A rigor, sobra pouco da indústria siderúrgica nos Estados Unidos. Em apenas quatro anos, 29 dessas companhias faliram ou entraram em concordata. Os operários, que, em 1974, passavam de 520 mil, hoje não chegam a 150 mil. Seus salários, no entanto, são os maiores do mundo. Um metalúrgico americano ganha US$ 38 por hora, quase o dobro do que recebem em média, os demais empregados na indústria. E o passivo de seus fundos de pensão e saúde já passa dos US$ 14 bilhões.
Ainda assim, e antes mesmo de adotar medida outras que levam à modernização das fábricas e à redução de custos, os senhores da siderurgia nos Estados Unidos, estão a exigir do presidente Bush que praticamente dobre as tarifas que hoje são cobradas sobre o aço importado. E isto irá afetar brutalmente nossa pauta de exportações para aquele país.

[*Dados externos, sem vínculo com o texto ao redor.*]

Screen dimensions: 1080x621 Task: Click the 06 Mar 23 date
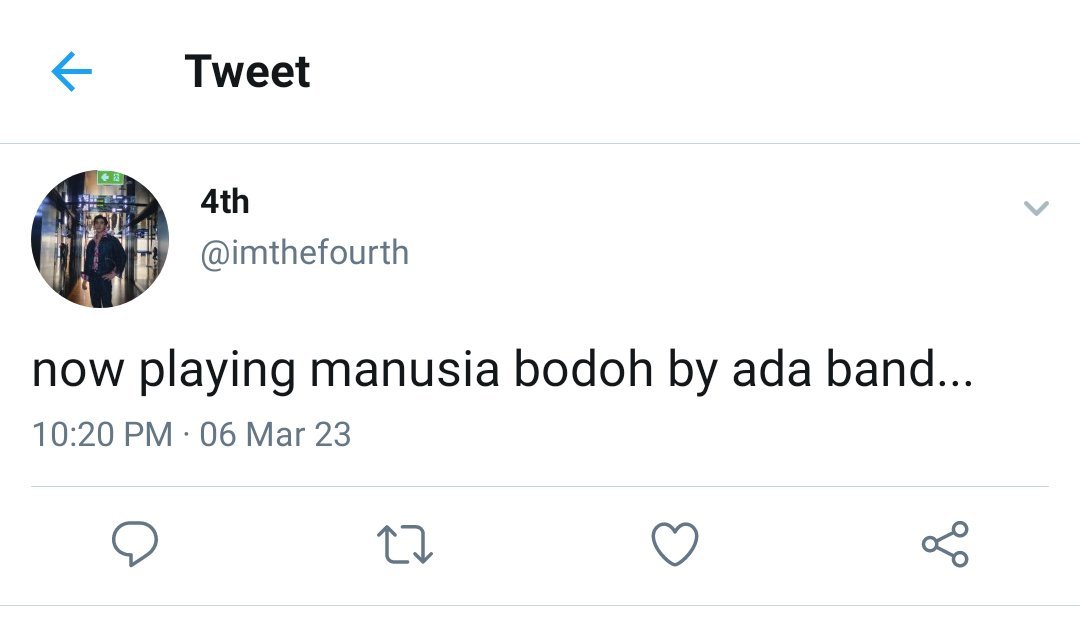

Mas a questão não se resolve mesmo nesse patamar. É que as indústrias consumidoras de aço começaram a se dar conta de que os custos para a manutenção da produção americana estão elevados em demasia. O aço importado, notadamente o brasileiro, é de melhor qualidade em comparação com o que é produzido ali e sairia, se fosse livre o comércio, a preços bem mais apetecíveis.
Adotadas as políticas protecionistas exigidas pelos barões do aço ianque, seriam recuperados pouco mais de 3,5 mil, que, no entanto, custariam, ao conjunto da economia americana, cerca de R$ 2 bilhões a cada ano. Feitos os cálculos, aquela economia iria dispender R$ 584 anualmente por emprego resgatado. Vale a pena?
Entre as maiores consumidoras de aço estão a indústria automobilística e a de bens de capital. Ora, automóveis e máquinas se produzem, mundo afora, do Brasil à Coréia , a preços bem mais competitivos. Desta forma, a proteção exigida por apenas um setor industrial acaba se tornando ônus exagerado para o conjunto das indústrias, as mesmas que empregam oito vezes mais trabalhadores que a siderurgia. Este, ao que vemos, é um dado pouco conhecido dessa política protecionista. E um argumento que deve ser arguído por nossos negociadores, a cada instante em que nos sentarmos à mesa para discutir trocas comerciais.